_WHAT THE EXERCISE ASKS:_ Whenever a line in the records below holds the string "computer", copy it out.

_INPUT RECORDS:_
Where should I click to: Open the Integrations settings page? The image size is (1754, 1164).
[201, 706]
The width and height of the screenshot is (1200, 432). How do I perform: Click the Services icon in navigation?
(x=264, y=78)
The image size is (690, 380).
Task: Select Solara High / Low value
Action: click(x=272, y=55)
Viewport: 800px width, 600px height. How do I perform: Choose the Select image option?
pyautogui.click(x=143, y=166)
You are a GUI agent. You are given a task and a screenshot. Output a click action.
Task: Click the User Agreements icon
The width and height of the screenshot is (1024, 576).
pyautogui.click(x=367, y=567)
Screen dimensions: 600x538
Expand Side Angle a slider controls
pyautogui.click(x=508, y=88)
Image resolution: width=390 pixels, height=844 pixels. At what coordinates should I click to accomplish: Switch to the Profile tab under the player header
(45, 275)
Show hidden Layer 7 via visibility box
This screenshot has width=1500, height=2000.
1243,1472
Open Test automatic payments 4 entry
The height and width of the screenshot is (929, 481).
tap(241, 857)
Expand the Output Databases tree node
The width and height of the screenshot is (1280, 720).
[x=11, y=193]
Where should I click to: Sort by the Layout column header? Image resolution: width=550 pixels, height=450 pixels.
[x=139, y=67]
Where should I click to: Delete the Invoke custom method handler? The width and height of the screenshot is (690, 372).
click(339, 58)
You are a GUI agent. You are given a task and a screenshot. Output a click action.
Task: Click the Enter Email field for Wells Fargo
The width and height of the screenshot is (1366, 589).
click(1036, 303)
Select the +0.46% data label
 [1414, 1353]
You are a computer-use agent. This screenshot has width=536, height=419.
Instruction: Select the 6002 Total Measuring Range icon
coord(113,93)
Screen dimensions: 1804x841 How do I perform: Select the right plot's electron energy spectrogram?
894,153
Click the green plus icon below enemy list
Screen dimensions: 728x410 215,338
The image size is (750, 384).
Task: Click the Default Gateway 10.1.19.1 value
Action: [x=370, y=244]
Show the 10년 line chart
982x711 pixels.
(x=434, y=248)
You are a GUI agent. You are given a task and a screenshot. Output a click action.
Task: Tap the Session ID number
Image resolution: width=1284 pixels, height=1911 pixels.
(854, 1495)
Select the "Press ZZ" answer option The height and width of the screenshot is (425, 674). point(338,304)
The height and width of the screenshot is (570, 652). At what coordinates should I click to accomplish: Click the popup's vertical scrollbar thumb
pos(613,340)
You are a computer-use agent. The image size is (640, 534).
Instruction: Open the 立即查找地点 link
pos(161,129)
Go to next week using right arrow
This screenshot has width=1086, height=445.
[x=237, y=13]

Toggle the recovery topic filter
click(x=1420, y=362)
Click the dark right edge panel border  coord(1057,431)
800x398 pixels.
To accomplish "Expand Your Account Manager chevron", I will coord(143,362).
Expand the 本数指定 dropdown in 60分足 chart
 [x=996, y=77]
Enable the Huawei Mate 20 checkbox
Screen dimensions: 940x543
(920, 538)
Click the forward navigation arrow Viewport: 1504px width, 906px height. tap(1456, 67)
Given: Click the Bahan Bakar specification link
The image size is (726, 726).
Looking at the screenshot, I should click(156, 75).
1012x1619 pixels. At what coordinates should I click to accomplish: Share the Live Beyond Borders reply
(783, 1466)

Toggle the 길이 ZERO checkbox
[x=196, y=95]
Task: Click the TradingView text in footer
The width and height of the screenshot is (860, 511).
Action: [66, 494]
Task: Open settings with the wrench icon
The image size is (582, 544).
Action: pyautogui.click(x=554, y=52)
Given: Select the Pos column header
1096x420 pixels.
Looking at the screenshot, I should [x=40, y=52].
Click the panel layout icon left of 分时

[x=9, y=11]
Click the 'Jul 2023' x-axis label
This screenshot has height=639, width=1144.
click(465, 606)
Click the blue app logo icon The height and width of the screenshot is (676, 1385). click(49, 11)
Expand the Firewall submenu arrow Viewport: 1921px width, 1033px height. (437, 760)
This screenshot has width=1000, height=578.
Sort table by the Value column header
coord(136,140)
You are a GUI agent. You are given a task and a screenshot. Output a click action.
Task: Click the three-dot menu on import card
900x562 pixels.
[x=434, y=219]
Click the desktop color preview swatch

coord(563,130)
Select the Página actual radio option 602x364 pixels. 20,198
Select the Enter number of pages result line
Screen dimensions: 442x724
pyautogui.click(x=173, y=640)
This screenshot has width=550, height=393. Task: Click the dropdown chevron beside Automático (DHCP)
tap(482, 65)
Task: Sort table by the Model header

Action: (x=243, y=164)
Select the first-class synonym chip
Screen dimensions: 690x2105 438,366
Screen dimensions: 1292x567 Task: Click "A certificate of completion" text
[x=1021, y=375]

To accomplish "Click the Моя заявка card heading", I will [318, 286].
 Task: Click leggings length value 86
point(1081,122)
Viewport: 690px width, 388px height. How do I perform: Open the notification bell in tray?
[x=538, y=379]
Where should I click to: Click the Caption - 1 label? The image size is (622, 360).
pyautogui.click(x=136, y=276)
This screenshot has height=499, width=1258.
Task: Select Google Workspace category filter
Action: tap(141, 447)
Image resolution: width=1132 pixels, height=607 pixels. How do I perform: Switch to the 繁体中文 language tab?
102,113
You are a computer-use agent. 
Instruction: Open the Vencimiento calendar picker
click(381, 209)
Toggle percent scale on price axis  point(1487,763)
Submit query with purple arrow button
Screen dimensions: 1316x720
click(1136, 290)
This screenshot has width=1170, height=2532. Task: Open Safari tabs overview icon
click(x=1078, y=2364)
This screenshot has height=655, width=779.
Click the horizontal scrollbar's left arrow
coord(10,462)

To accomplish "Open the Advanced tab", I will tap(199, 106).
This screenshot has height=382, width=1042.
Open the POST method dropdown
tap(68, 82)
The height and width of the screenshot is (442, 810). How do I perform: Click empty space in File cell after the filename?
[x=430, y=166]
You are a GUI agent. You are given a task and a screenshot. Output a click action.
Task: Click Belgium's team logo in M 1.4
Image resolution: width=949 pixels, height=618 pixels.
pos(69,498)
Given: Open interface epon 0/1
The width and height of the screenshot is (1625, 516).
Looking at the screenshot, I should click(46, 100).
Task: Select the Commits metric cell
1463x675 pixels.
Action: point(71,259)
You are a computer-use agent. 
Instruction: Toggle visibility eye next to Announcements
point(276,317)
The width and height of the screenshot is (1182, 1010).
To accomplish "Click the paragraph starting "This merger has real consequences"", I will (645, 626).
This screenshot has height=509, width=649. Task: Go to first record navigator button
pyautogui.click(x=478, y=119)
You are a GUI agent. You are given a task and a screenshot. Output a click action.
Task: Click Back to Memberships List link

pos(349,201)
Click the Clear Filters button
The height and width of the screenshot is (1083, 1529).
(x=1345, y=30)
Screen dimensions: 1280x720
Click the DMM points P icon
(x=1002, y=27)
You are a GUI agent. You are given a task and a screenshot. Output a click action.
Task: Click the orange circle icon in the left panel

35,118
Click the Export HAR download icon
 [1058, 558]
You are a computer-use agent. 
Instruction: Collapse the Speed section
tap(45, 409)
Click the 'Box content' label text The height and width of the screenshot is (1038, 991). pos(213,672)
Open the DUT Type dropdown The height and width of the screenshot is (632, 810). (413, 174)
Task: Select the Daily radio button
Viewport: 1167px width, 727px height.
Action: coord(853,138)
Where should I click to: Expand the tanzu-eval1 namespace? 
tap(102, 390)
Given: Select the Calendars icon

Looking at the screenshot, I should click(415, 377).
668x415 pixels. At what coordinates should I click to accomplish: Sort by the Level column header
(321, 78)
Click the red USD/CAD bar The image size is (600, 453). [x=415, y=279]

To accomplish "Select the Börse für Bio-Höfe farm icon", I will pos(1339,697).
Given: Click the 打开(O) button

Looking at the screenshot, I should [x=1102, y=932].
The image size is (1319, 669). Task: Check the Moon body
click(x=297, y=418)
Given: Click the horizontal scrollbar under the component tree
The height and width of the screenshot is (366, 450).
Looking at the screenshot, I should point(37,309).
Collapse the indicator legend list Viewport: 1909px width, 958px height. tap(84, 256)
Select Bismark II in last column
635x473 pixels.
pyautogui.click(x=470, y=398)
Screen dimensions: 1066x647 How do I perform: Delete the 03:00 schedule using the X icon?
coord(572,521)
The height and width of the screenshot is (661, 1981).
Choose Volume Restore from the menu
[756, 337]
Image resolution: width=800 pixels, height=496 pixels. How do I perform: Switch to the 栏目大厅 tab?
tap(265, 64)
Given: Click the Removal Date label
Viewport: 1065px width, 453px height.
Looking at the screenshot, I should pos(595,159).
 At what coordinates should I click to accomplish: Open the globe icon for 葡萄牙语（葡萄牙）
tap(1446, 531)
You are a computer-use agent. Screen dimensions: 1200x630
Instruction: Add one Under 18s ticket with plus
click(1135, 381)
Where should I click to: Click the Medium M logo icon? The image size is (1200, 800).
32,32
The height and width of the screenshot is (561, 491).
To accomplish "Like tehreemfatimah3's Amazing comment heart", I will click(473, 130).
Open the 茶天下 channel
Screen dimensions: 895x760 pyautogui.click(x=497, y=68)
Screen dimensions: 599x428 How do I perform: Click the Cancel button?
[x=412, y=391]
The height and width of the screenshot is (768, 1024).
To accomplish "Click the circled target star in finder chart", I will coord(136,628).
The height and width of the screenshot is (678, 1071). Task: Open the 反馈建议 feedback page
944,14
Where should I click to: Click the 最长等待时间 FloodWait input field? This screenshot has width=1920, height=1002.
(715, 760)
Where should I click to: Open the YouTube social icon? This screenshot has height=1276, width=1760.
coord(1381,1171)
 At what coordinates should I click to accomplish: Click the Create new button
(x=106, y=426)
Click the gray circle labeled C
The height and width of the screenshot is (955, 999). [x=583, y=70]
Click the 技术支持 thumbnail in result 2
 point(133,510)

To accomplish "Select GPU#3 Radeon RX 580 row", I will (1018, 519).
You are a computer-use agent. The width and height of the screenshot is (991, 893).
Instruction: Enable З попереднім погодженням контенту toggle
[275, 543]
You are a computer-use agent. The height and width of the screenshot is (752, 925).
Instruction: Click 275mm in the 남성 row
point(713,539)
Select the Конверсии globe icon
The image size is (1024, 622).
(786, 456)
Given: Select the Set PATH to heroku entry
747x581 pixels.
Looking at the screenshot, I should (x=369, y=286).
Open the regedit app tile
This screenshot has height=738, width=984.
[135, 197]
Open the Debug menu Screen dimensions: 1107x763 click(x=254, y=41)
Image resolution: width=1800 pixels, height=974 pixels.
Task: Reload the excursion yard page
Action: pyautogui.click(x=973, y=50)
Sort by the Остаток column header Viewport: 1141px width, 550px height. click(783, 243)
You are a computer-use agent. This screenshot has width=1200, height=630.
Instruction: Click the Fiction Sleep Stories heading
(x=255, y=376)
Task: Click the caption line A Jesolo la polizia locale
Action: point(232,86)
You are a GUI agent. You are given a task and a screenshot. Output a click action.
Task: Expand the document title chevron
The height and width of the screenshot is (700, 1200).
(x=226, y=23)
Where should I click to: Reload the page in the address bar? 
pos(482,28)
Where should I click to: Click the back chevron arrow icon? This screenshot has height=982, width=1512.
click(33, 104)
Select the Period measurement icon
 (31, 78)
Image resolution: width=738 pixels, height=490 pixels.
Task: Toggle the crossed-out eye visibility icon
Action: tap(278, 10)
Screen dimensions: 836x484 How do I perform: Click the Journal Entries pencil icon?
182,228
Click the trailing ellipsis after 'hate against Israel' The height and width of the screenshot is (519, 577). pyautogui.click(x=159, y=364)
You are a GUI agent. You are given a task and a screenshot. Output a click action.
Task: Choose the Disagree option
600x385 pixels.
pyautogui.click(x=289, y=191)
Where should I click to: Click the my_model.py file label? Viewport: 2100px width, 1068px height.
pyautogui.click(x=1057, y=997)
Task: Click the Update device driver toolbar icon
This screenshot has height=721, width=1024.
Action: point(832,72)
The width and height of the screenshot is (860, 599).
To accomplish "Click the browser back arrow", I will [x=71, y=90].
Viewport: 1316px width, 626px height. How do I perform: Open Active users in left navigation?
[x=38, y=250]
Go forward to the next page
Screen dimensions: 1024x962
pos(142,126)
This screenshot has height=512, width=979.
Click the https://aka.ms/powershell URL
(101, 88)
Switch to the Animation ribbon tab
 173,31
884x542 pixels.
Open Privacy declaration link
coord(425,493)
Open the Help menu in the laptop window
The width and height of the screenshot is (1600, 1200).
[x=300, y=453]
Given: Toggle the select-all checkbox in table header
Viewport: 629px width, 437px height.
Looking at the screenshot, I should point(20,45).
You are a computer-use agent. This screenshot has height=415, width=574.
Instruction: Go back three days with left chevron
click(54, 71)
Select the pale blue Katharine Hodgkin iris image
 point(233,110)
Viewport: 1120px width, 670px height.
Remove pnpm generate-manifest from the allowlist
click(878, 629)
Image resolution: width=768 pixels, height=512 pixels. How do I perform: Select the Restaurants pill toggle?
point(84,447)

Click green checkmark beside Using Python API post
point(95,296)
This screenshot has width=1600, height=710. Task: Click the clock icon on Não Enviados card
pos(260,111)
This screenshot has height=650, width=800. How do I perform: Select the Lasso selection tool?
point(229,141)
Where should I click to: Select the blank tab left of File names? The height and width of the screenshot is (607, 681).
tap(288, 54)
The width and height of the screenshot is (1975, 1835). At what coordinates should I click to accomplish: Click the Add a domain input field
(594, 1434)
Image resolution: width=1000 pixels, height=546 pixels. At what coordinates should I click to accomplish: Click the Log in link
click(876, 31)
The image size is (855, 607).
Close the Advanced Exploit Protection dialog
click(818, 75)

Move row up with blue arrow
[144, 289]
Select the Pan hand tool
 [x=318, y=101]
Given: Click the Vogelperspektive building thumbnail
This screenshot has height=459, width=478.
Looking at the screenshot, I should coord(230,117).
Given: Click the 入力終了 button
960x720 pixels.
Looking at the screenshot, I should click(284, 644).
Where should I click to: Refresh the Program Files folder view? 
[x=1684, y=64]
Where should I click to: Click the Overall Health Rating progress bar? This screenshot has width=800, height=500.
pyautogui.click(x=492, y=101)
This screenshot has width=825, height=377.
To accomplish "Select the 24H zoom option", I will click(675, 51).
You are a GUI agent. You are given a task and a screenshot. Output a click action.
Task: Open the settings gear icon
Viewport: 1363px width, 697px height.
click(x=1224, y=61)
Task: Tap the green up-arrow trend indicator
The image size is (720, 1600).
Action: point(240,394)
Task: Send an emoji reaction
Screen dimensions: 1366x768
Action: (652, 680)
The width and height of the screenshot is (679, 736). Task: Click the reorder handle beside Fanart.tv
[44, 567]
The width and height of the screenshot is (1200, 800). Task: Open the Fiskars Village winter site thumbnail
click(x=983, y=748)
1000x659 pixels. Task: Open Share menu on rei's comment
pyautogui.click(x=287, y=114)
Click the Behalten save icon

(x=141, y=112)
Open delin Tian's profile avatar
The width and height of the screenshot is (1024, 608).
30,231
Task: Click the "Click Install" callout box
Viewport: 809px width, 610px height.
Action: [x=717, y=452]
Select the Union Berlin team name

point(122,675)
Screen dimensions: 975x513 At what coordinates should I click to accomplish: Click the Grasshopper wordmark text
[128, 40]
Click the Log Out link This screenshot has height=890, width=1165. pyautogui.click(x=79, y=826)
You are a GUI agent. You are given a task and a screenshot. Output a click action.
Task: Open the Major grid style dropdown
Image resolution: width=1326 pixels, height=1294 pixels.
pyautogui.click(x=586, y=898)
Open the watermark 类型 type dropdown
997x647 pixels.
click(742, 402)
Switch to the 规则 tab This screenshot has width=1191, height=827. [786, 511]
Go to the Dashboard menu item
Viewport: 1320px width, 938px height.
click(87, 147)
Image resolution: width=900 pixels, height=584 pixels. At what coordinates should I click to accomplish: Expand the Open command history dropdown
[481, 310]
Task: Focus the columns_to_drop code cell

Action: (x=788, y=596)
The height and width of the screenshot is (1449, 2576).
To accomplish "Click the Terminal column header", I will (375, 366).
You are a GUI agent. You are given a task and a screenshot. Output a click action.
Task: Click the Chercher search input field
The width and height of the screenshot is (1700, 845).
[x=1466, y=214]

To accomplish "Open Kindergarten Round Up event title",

_REPLY:_
You are a computer-use agent. This screenshot has width=536, height=419.
You are a computer-use agent. The image size is (640, 534).
You are a computer-use agent. 
You are a computer-use agent. 
You are a computer-use agent. 
You are a computer-use agent. Screen dimensions: 1200x630
You are a computer-use agent. The width and height of the screenshot is (991, 893).
You are a computer-use agent. The height and width of the screenshot is (752, 925).
You are a computer-use agent. This screenshot has width=1200, height=630.
You are a computer-use agent. This screenshot has height=415, width=574.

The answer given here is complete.